The album is strong start to finish, without a misstep or a track out of place. It’s impossible to describe the overall sound of the album, because it cannot be related to anything else ever made. It has moments of prog rock, garage tendencies, lush classical arrangements, unicorns-esque melodies, bullshit, bullshit. Don’t let any reviews of this album tell you it fits in any category of established sound, Clues have created their own sound that has yet to be labeled by music blogs/journalists. I was fortunate enough to see Clues live before hearing the album and while Penner /Reed will garner most of the attention due to their pasts…this is definitely a band where every member plays an equal part. They’re all talented musicians who often trade off instruments song to song…showing that this is a untied team that can pick up any part, any time.
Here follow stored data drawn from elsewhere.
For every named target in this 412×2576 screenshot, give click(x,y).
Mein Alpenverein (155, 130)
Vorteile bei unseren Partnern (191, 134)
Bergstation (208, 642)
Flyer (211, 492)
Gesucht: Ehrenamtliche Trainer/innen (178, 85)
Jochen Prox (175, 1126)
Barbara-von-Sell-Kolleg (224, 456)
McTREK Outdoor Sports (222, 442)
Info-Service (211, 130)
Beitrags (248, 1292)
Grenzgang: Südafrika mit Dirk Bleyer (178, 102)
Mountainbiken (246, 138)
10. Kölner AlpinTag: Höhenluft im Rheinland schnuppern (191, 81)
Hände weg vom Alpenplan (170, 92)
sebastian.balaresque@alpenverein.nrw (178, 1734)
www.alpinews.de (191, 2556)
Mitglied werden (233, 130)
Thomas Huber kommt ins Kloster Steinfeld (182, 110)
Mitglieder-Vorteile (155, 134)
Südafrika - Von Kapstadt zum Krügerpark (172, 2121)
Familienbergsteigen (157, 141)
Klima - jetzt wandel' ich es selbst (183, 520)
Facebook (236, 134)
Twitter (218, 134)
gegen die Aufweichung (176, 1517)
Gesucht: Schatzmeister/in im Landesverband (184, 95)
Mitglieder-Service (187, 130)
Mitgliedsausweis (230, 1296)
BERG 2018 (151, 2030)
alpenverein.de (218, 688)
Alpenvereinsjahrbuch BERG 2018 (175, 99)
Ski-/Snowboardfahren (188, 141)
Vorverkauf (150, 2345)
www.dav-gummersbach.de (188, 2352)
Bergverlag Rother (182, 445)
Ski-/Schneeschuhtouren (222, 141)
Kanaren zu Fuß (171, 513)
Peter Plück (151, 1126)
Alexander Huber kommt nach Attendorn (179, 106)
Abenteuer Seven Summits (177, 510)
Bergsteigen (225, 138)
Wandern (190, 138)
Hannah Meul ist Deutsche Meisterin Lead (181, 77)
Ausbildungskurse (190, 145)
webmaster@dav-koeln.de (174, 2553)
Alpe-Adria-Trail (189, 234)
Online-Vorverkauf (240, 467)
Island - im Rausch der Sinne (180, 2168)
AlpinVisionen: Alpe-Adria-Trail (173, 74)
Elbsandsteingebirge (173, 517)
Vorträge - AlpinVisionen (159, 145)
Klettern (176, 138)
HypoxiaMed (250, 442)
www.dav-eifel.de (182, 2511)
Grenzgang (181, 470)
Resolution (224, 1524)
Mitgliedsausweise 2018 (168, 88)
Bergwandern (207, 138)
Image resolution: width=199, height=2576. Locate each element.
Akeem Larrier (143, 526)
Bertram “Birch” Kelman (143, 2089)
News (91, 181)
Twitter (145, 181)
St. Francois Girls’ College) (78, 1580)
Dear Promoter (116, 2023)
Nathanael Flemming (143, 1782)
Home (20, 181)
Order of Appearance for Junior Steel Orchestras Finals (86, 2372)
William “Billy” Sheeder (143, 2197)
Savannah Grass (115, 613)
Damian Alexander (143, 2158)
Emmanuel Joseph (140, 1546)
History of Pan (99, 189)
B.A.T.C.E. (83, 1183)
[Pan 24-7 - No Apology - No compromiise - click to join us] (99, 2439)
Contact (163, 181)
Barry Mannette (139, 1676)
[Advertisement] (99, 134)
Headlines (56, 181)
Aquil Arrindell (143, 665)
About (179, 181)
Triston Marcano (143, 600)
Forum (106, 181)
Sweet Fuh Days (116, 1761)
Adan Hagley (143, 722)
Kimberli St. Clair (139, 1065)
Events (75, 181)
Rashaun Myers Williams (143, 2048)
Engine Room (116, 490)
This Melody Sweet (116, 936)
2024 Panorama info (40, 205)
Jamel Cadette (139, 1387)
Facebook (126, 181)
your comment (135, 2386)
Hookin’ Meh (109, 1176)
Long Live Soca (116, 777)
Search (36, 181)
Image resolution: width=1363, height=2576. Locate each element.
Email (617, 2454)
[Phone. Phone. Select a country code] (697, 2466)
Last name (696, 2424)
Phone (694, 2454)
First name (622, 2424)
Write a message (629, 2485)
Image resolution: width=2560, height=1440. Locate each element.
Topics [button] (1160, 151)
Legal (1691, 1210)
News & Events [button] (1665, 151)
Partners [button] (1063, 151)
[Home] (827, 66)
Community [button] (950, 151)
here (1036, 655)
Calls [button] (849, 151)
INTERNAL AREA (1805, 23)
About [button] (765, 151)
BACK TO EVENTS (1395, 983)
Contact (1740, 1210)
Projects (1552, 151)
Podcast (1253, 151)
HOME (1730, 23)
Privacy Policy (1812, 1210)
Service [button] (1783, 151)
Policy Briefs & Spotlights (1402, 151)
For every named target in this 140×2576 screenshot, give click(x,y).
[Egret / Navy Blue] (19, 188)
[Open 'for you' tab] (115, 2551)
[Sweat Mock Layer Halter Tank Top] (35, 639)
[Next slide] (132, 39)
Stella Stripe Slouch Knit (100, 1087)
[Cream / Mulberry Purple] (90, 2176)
The last track put the bow on deciding to give this album a 10.0. It’s Penner playing a simple, but beautiful piano line and singing about the above mentioned theme. The lines hitting on voyeurism, choice, regret, desire to be famous…and the last and most amazing line of the album: “I’ve got wings…but they aren’t meant for viewing.” I’ll let you listen to the album and make your own conclusions as what it means, but for me it basically sums up in one line what Clues are trying to say with every lyric. It’s almost as if the entire album was a musician’s therapy session, and in a poetic fashion the band states how they should feel with the last line.
It’s my contention and I don’t expect you to agree, that this self-titled album does exactly for music that Federico Fellini’s 8 1/2 did for film. They are both stripping away the themes of their own professions and execute the self-reflexive examination so perfectly that it demands several views/listens to fully understand the genius of their finished works. This just might be me and my relationship to art, but I like to struggle when finding meaning. There is nothing rewarding about being handed all the themes, quickly understanding why the album exists in the way it was presented to the listener by the band. If you are forced to work for it, you will find beautiful discoveries along the way…if they are there (some albums, you can look and look, but there is nothing). I urge you to give this album at least two listens all the way through…and if it’s not for you, then so be it. But in my mind this is one of the most important albums of the decade and demands the attention of anyone who is remotely interested in music.
Since you will hardly ever see all their names I would like to list them now. Alden Penner, Brendan Reed, Ben Borden, Lisa Gamble, and Nick Scriber. Five, not two, are Clues…and they made the perfect album.